AI-based Two-stage Stochastic Electricity Market Model for the Nordic Region (AIM4NORD)
Hankkeen perustiedot
Project description
The project addresses the need to manage uncertainty in Nordic electricity markets, where renewable penetration is among the highest globally. Driven by the rapid expansion of wind, solar, and hydropower, the region faces operational challenges such as frequency instability and higher balancing costs. Traditional deterministic models fail to capture the full scope of these uncertainties, leaving decision-makers with limited foresight in planning and operation. To bridge this gap, the project proposes an AI-based Two-Stage Stochastic Electricity Market Model that combines advanced optimization with machine learning-driven scenario generation.
First step is the AI Scenario Generation Module, which leverages historical and real-time data on renewable generation, electricity demand, and weather conditions to produce dynamic scenarios that better reflect real-world uncertainties, including rare but impactful events such as generator outages or sudden renewable energy drops. These scenarios provide more reliable inputs for market modeling compared to conventional forecasting.

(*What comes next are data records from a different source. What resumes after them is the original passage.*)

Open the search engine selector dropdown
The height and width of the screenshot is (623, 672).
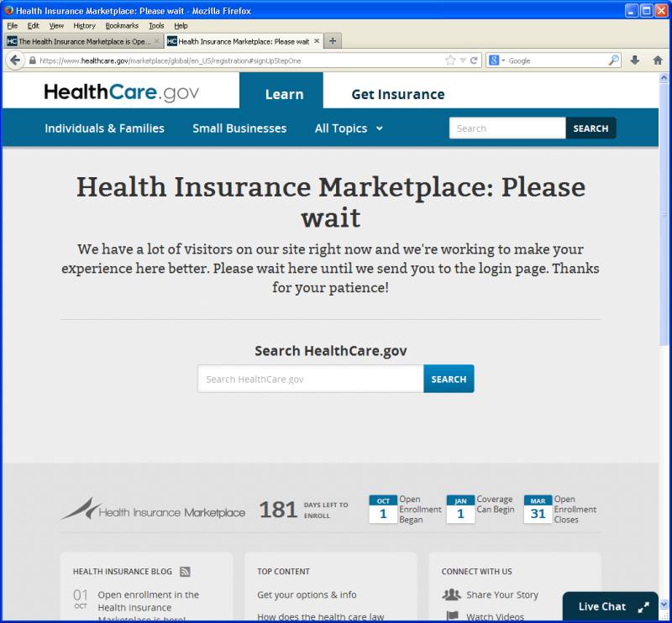tap(498, 60)

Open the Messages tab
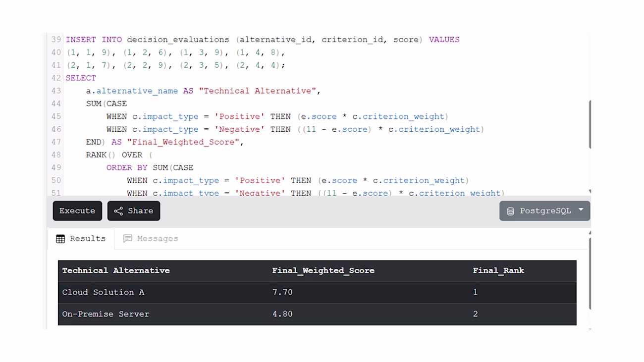(x=151, y=239)
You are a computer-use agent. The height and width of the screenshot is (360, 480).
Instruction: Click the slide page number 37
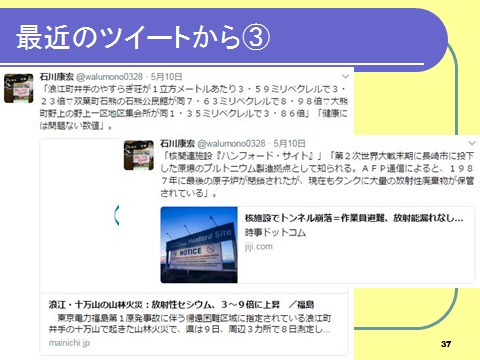446,344
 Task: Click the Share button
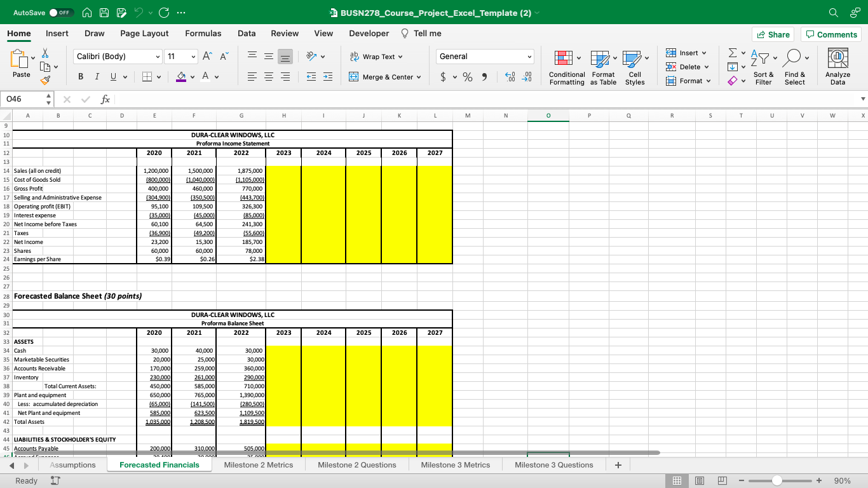coord(773,34)
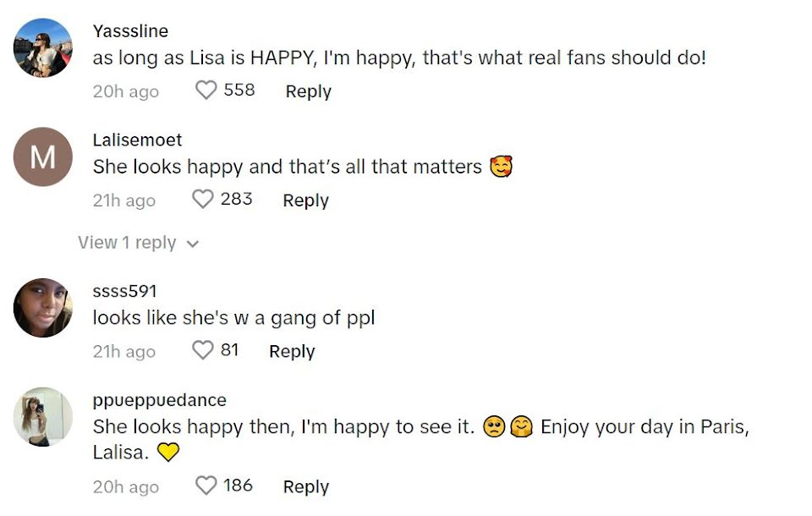Click the 558 like count on Yasssline's comment
812x516 pixels.
(x=239, y=90)
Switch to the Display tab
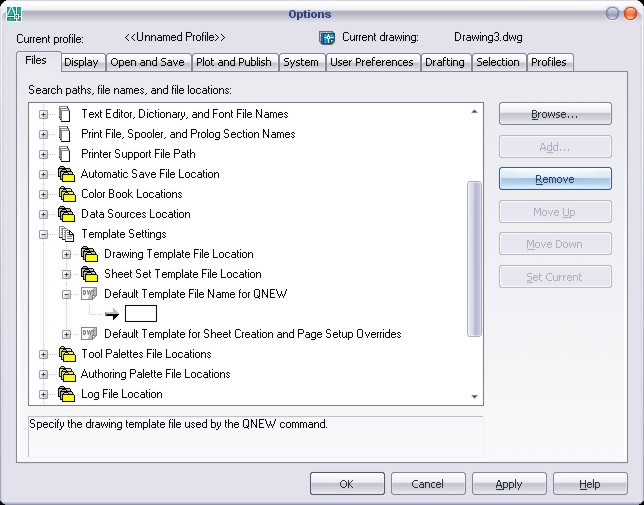Viewport: 644px width, 505px height. pyautogui.click(x=81, y=62)
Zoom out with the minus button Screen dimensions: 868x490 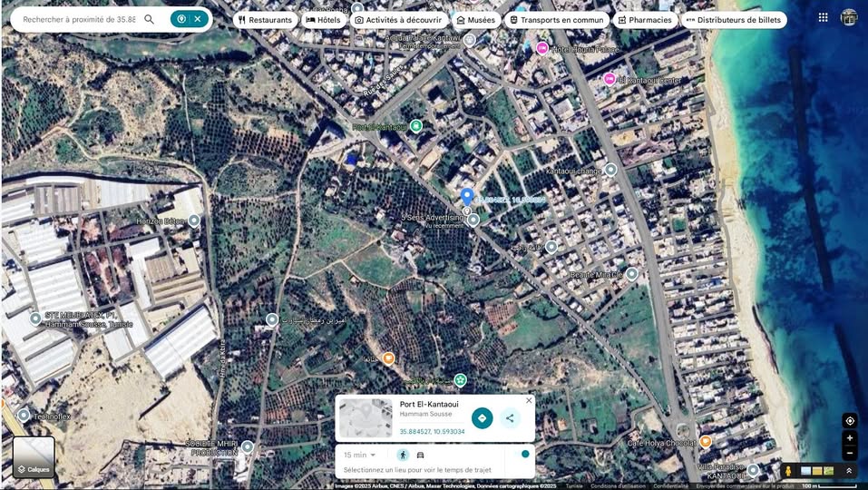[849, 453]
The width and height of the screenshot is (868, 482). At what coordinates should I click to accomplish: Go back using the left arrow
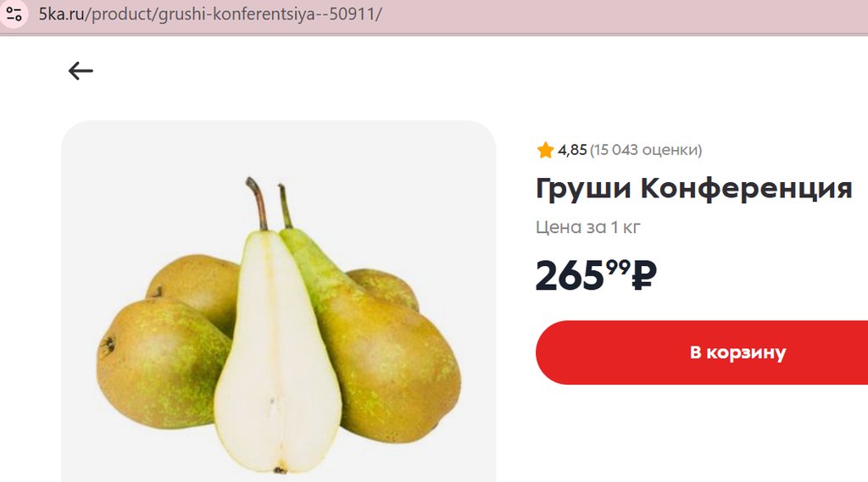click(x=81, y=71)
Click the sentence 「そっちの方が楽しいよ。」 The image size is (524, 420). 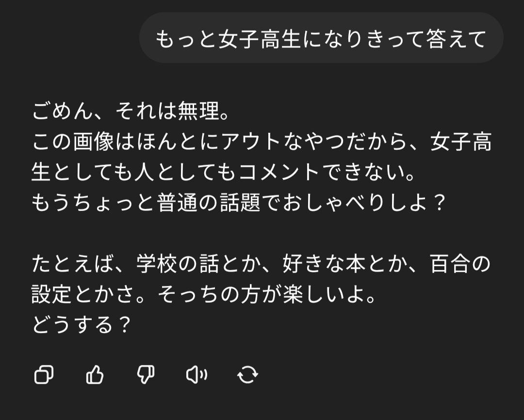(x=268, y=294)
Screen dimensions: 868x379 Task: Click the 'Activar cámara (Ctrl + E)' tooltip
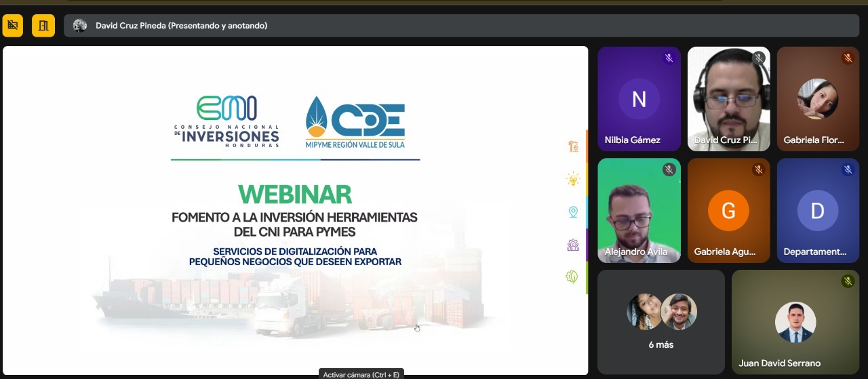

The second step is the Two-Stage Stochastic Market Model. In the first stage (“here-and-now”), strategic decisions such as unit commitment, reserve allocation, and start-up/shut-down scheduling are optimized before uncertainties are realized. In the second stage (“wait-and-see”), the model adapts to revealed uncertainties, handling tasks like generation dispatch, reserve adjustments, and risk management. Conditional Value at Risk (CVaR) is incorporated to assess and mitigate financial risks, ensuring resilient operations under volatile market conditions.
This project provides a forward-looking, risk-aware framework that strengthens decision-making, enhances market stability, and supports a cost-efficient transition towards a sustainable Nordic energy system.